Reports on alleged Chinese ban on the Muslim holy month of Ramadan and related religious activities by some Turkey news media recently are groundless and irresponsible, and run contrary to the irrefutable facts of general ethnic harmony in China.
In violation of fundamental principles universally observable by all news media, some Turkish news media, driven by ulterior motives, made quite irresponsible and baseless reports on so-called interference by Chinese authorities in Ramadan and other religious activities in China, resulting in violence against the Chinese embassy and tourists in Turkey.
In serious cases of violence, businesses with Chinese interests were looted, and even some Korean people in Turkey were attacked as they were mistaken as the Chinese nationals.
However, a tour around China during the holy month revealed the real life among the vast number of Chinese Muslims and showed how far the irresponsible and hate-driven Turkey news media had gone in making those fabricated and distorted reports.
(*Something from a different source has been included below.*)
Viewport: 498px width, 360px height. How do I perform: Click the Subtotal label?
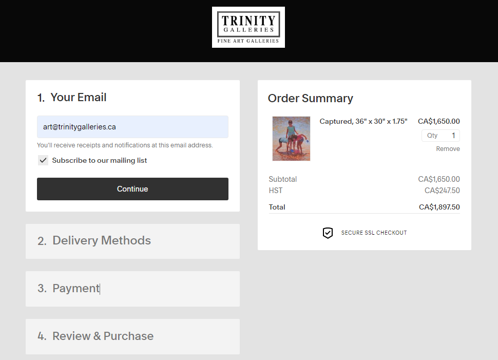coord(283,179)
In northwest China's Xinjiang Uigur Autonomous Region, where more than 10 million Muslims live, the Ramadan is widely observed by ethnic minorities including Hui, Uigur, Kazakh, Uzbek, Tajik and Kyrgyz peoples.
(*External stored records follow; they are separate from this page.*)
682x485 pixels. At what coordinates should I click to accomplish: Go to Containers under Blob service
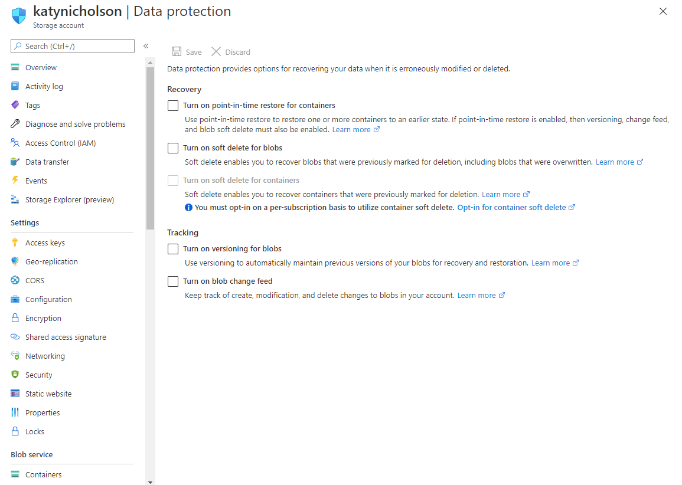click(x=43, y=474)
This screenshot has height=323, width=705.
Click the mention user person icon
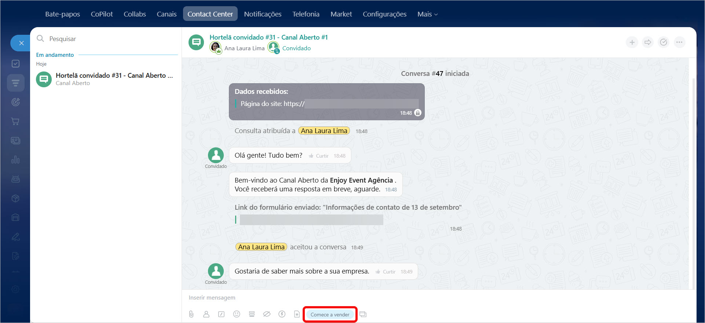click(x=206, y=314)
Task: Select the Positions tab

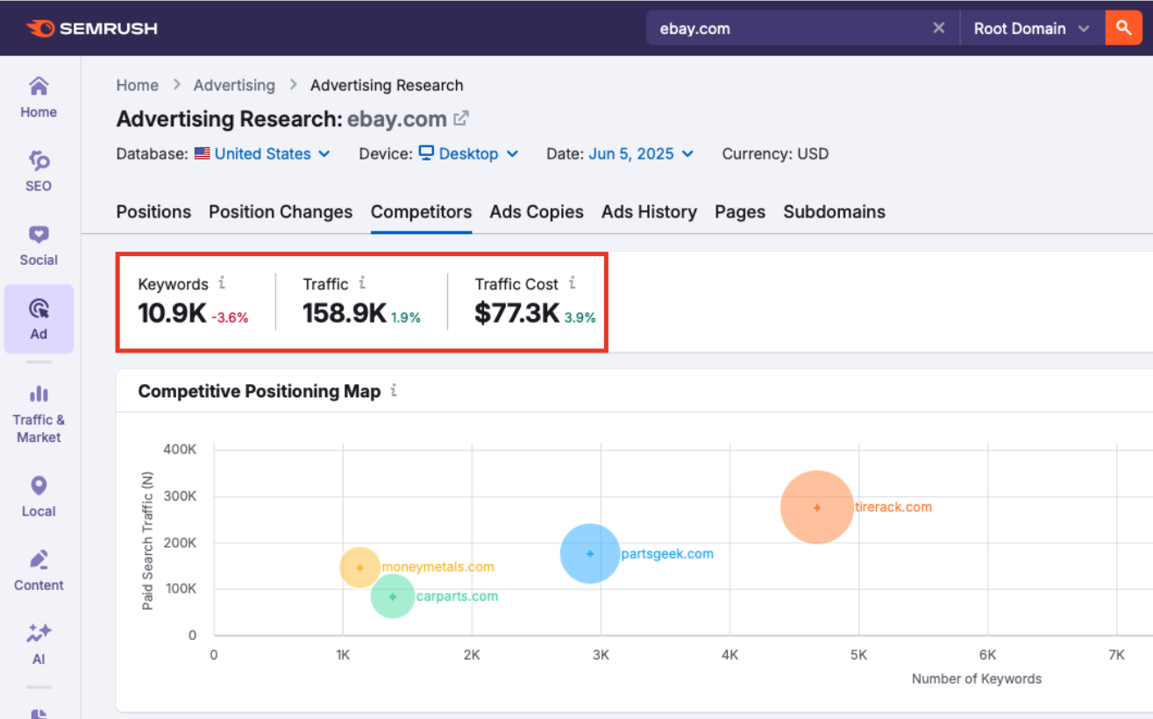Action: coord(153,211)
The holy month, from June 18 to July 18 this year, is a season of fasting and spiritual reflection as Muslims are not allowed to eat or drink from sunrise to dusk.
Abdurahman, Imam of a mosque in the regional capital city of Urumqi, said the mosque usually receives 1,200 visitors daily, but during Ramadan the number has risen to over 3,000.
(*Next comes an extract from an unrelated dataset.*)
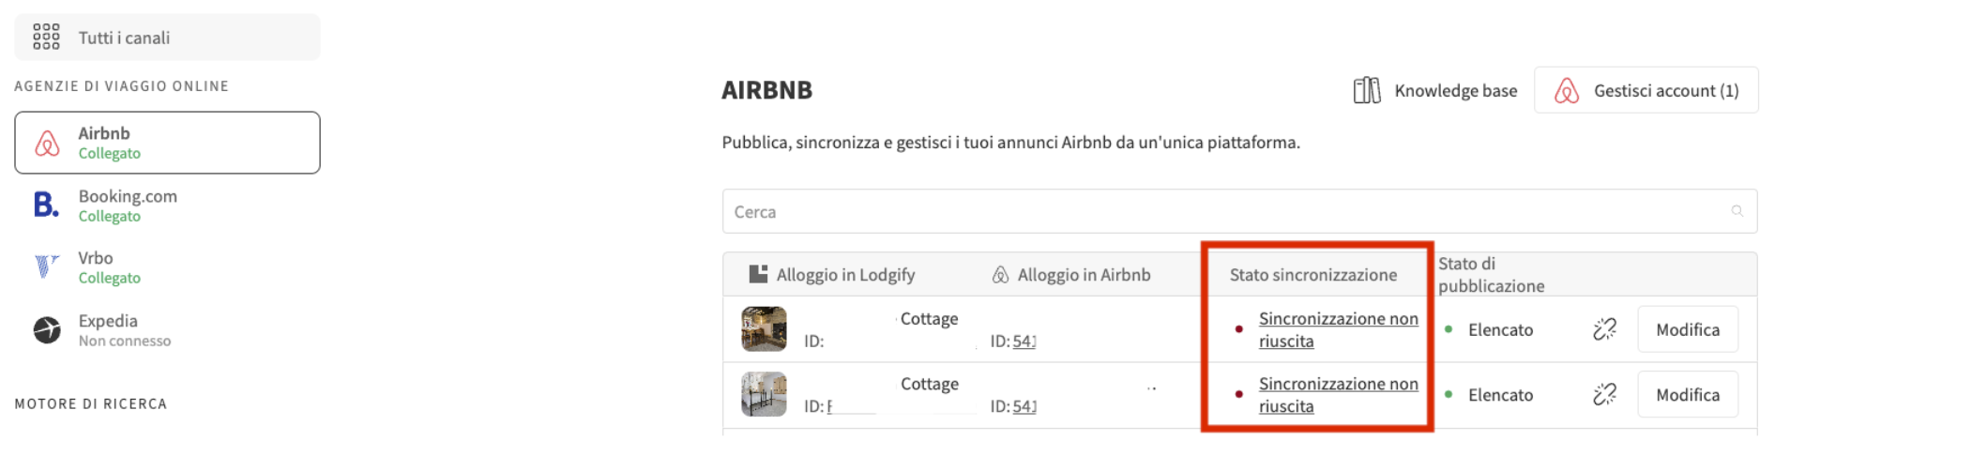
Task: Click the grid icon beside Tutti i canali
Action: [x=46, y=38]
"The government has given us enough protection and respect," he said, adding that the local government carried out fire and epidemic prevention work ahead of Ramadan.
Muslims from outside China are also feeling the peace of Ramadan in Xinjiang. At the International Grand Bazaar in Urumqi, a dozen Turkish businessmen are selling specialties such as food, clothing, accessories and carpets.
Cihan Aydogmus, 38, has lived in Xinjiang for more than 10 years. He owns two carpet factories, one in Istanbul and the other in Kashgar. He is married to a Uigur woman and has two children.
"My wife is fasting, but I am not since I have been too busy with my business. People here decide by themselves whether to fast and whether to go to the mosque based on their own situations, without interference from others," he said.
"It is untrue that Ramadan in Xinjiang has restrictions. What I see here is a free and easy atmosphere," he said.
In China, religious belief is ensured by the Constitution, which stipulates any government organs, social groups or individuals are not allowed to force anyone to convert to or abandon a religious belief.
A special meeting was convened by the government in Xinjiang ahead of the holy month with a focus on measures to ensure lawful religious activities by local residents.
The government of the autonomous region made it clear before Ramadan that authorities should fully understand, respect and show consideration toward Islam, said Ma Pinyan, a researcher with the Xinjiang Academy of Social Sciences.
"Many shops around the mosques have been providing those who fast in the day with free fruits, desserts and meal," said Eli Hupur, another researcher with the academy who studies ethnic culture.
"The streets were busy even at midnight. On the brightly lit streets, we saw people on their way to visit their families and vendors selling fruits," he said.